Are there any safer alternatives to hidden input fields for persisting properties across POST requests?

Question

I have run into a problem where post requests in my CRUD app result in data loss due to simply forgetting to add a hidden field inside my <form> tags. For example, I have a UserModel that has a DateCreated property which ideally shouldn't be updated after creating the record. But subsequent updates inside my CRUD app led to my UserModel's DateCreated field being set to NULL. This is because there was no <input asp-for="Input.DateCreated" hidden /> tag that preserved the value of DateCreated across POST requests in my Razor Page. I am hesitant to accept that the best way to solve this problem is just to remember to add hidden input tags for every field you don't want to update. To simply remember to do this seems like an unnecessary risk and bad design.

Some sample code:

<form method="post">
    <input asp-for="AspNetUsersId" hidden />
    <input asp-for="Input.DateCreated" hidden />
    <div class="mb-2">
        <label asp-for="Input.Email" class="form-label">Email:</label>
        <input asp-for="Input.Email" type="email" class="form-control form-control-sm" />
        <span asp-validation-for="Input.Email" class="text-danger form-text"></span>
    </div>
    <div class="mb-2">
        <label asp-for="Input.FirstName" class="form-label">First Name:</label>
        <input asp-for="Input.FirstName" class="form-control form-control-sm" />
        <span asp-validation-for="Input.FirstName" class="text-danger form-text"></span>
    </div>
    <div class="mb-2">
        <label asp-for="Input.LastName" class="form-label">Last Name:</label>
        <input asp-for="Input.LastName" class="form-control form-control-sm" />
        <span asp-validation-for="Input.LastName" class="text-danger form-text"></span>
    </div>
</form>

One solution that came to mind is to start using DTOs for updating which would not include the DateCreated field at all, and would just require the Id property to be included in the hidden fields, but then I run into the problem where I have to make subsequent queries to fetch the remainder of my properties for my UserModel and then map them accordingly and pass that to my Update method.

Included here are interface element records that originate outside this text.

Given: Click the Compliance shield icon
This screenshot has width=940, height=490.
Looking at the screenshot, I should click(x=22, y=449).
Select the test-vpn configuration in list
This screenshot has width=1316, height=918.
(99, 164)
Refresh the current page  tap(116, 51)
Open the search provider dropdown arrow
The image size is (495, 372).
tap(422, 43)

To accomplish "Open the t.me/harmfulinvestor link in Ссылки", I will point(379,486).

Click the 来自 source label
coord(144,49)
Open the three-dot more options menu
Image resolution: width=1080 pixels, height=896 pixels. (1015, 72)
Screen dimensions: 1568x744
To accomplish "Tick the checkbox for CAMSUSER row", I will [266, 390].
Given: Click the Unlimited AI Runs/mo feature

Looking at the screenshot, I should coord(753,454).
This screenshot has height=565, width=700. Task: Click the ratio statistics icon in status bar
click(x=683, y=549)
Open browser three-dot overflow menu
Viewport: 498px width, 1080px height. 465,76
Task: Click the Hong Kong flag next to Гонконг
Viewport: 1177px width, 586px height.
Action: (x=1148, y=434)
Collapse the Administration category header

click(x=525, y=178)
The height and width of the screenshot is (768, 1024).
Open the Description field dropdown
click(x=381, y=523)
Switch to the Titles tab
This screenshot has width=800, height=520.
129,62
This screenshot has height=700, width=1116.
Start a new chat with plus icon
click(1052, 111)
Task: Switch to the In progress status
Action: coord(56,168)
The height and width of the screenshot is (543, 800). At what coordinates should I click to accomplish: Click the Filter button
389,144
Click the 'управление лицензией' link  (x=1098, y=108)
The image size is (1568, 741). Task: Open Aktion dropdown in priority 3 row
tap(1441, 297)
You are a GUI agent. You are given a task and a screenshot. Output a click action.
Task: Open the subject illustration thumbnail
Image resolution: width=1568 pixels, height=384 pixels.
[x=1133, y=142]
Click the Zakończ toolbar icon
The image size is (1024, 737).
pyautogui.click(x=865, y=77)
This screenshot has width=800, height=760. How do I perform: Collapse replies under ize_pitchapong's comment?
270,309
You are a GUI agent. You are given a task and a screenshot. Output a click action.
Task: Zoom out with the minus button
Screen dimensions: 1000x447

Or, I could write another update method that would accept an UpdateUserDto.

Is using hidden input tags the best way to persist model properties across post requests or is this problem a result of larger architectural issues?

Answer 1

The DbContext.Update method is fine where you want all properties to be included in the SQL update command. However, where you only want to enable modification of some properties in the entity, The recommended solution is to attach your entity to the context and then specify which properties might have been modified. That way, only those fields will be included in the generated SQL update command.

context.Attach(myEntity);
context.Entry(myEntity).Property(x => x.Name).IsModfied = true;
context.Entry(myEntity).Property(x => x.Description).IsModfied = true;
await context.SaveChangesAsync();

Including other property values in hidden fields is not a good idea because they can be modified by a user who is familiar with the browser dev tools, for example. Or anyone who can craft an HTTP request.